WTVI (channel 42) is a PBS member television station in Charlotte, North Carolina, United States, owned by Central Piedmont Community College. The station's studios are located in the Chantilly-Commonwealth section of east Charlotte, and its transmitter is located in the unincorporated area of Newell in northeastern Mecklenburg County (just northeast of the Charlotte city limits). It is the only public television station in North Carolina that is not operated by PBS North Carolina, and is one of three PBS member stations serving the Charlotte metropolitan area, along with PBS North Carolina's WUNG-TV (channel 58) in Concord and South Carolina Educational Television (SCETV)'s WNSC-TV (channel 30) in Rock Hill.

History

The station first signed on the air on August 27, 1965; it was originally owned by the Charlotte-Mecklenburg Board of Education. The WTVI call letters were first used by what is now Fox affiliate KTVI in St. Louis, Missouri, from 1953 to 1955, when it was licensed to Belleville, Illinois, on the east side of the Mississippi River; they were then held from 1955 to 1962 by a station in Fort Pierce, Florida. WTVI's original station manager was Donna Lee Davenport, who was also instrumental in creating the station. In 1982, WTVI's license was transferred to the not-for-profit Charlotte–Mecklenburg Public Broadcasting Authority, turning the station into a community-owned entity.
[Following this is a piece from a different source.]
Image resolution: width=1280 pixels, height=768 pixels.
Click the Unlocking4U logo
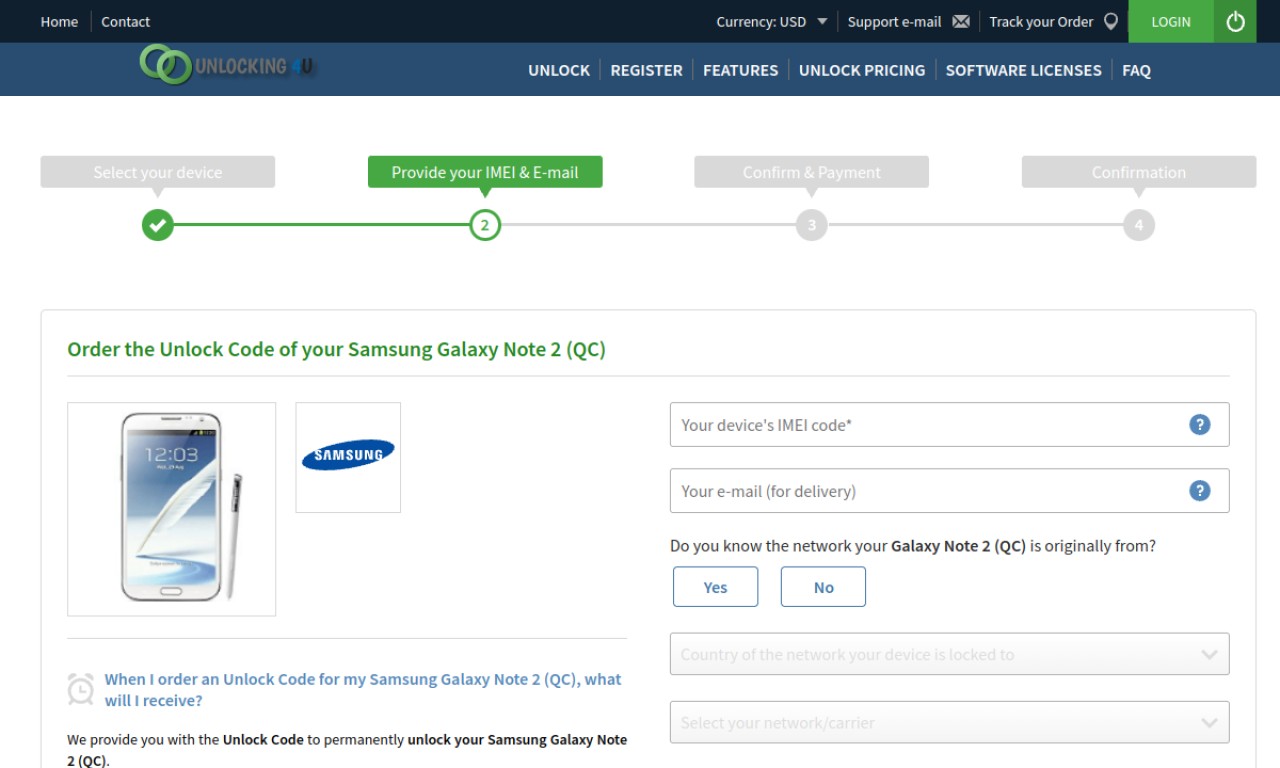(x=227, y=65)
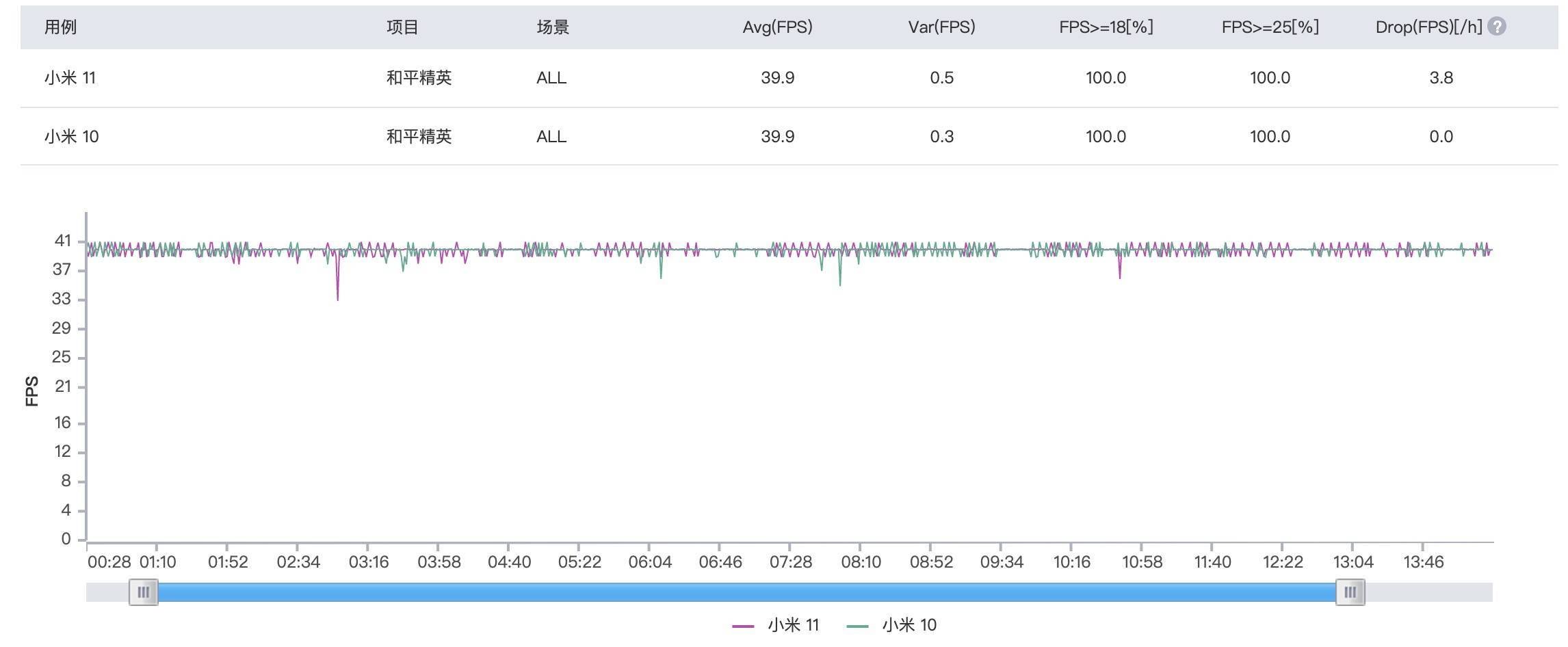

Mecklenburg County covered the debt on WTVI's digital broadcasting equipment and maintains the station's studios, located on Commonwealth Avenue in Charlotte. The county also paid WTVI $95,000 annually to broadcast county commission meetings.

In 2004, WTVI cut back on more well-known PBS programs. Ratings increased for a while with "alternative" shows, but after several years the station ended up in trouble. On June 30, 2011, WTVI's board was advised that the station was running a $300,000 deficit and that its long-term operation was questionable if its financial situation did not improve. On March 13, 2012, Central Piedmont Community College offered to take over the station. The college requested $1.35 million from Mecklenburg County; $357,000 to complete the purchase and about $800,000 to give the station a significant technical overhaul. The Mecklenburg County Commission approved funding for the deal on March 20.

Without county money, Central Piedmont Community College would have been unable to complete the purchase and the station would have likely ceased operations on June 30, 2012. The deal was approved by the Federal Communications Commission on May 21, 2012, and the acquisition of WTVI was completed on July 1, 2012, with the broadcast licenses being transferred the following day. As a result, WTVI became operated by an educational licensee for the second time in its history. At that time, it became one of seven full-time PBS member stations to be operated by a community college (alongside Milwaukee PBS; WDCQ-TV in Bay City, Michigan; WVUT-TV in Vincennes, Indiana; KACV in Amarillo, Texas; KNCT in Killeen, Texas; WSRE in Pensacola, Florida and WBCC in Orlando, Florida (WBCC, now WEFS, has since left PBS, while KNCT would leave PBS six years later).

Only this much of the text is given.